Ungünstig würde sich die völlige Angleichung des Lehrplanes der Unterstufe der AHS an jenen der Hauptschule auswirken, weil damit gerade in unserer Zeit eines neuen Bibelverständnisses der Bibelunter- richt in der 3. und 4. Klasse der AHS wegfallen würde, also die einzige Möglichkeit, im Verlauf der acht Jahre das Alte und das Neue Testament in seinen wesentlichen Teilen kennenzulernen.

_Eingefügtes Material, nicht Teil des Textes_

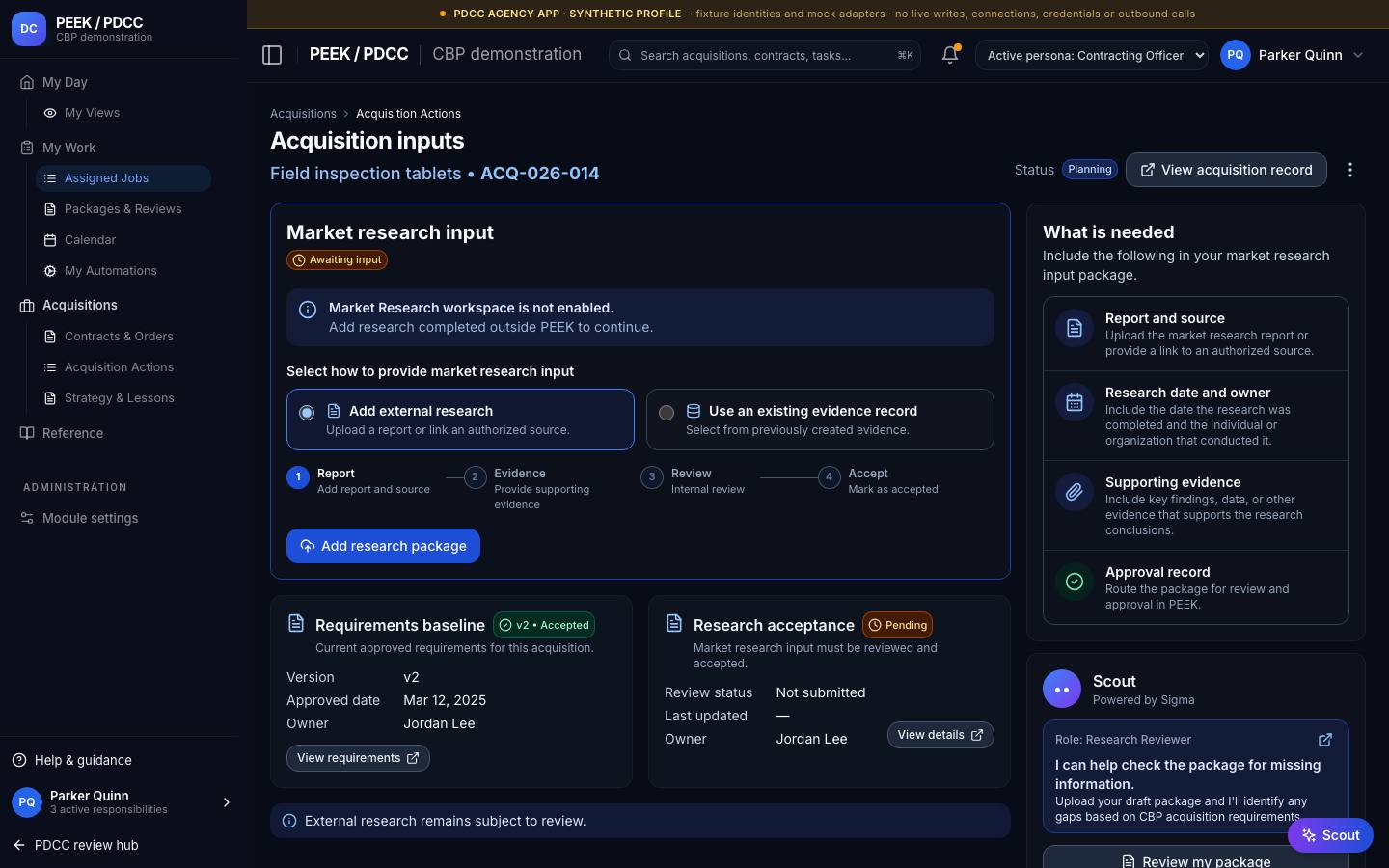The width and height of the screenshot is (1389, 868).
Task: Click Add research package button
Action: (x=383, y=546)
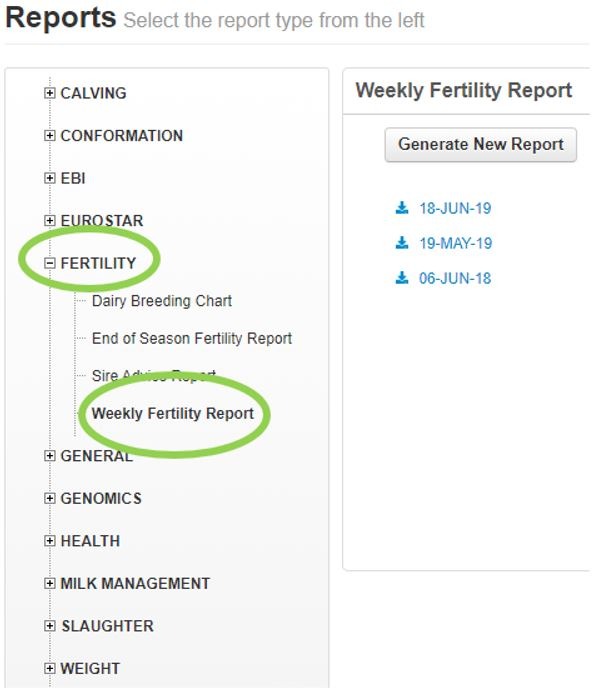Viewport: 598px width, 698px height.
Task: Expand the CONFORMATION plus box
Action: pos(50,137)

Eine völlig neue Situation würde die etwaige Einführung des Kurssystems in der Oberstufe der AHS herbeiführen; dabei würde ja verlangt werden, daß jeder Schüler sich zu Kursen bestimmter Unterrichtsgegenstände anmelden muß, während er sich zum Religionsunterricht wohl anmelden kann, aber nicht muß (nach der derzeitigen Gesetzeslage können die Eltern ihr Kind in der Unterstufe abmelden, während sich die über Vierzehn jährigen selbst vom Religionsunterricht abmelden können). Eine Einführung des Kurssystems würde speziell dann, wenn eine gezielte Agitation gegen den Religionsunterricht aufkäme, zur stillen Liquidation des Religionsunterrichts an den AHS führen.

Gerade der Religionsunterricht ist jenes Fach, das eine Synthese der verschiedenen Unterrichtsgegenstände herbeiführen kann und soll, indem er den Stellenwert des Weltbildes der Physik, der Biologie, der Anthropologie für den Alltag des Menschen aufzeigt und eine kritische Würdigung der wichtigsten Versuche großer Denker der Menschheit (wie Kant, Schopenhauer, Karl Marx, Friedrich Engels, Lenin, Nietzsche, Camus, Heidegger, Jasper, Sartre usw.) ermöglicht, die eine Antwort auf jene Fragen zu geben versuchten, deren richtige oder falsche Lösung sich stärkstens im Alltag eines Volkes auswirkt. Manche Völker leiden heutzutage noch unter einer falschen Beantwortung der Sinnfrage, und auch wir haben es miterlebt, welche Konsequenzen es für ein ganzes Volk hat, wenn gerade jene tiefsten und letzten Fragen unrichtig beantwortet werden, um deren Klärung sich der christliche Religionsunterricht bemüht, nämlich die Fragen nach dem „Woher? Wozu? Wohin?”.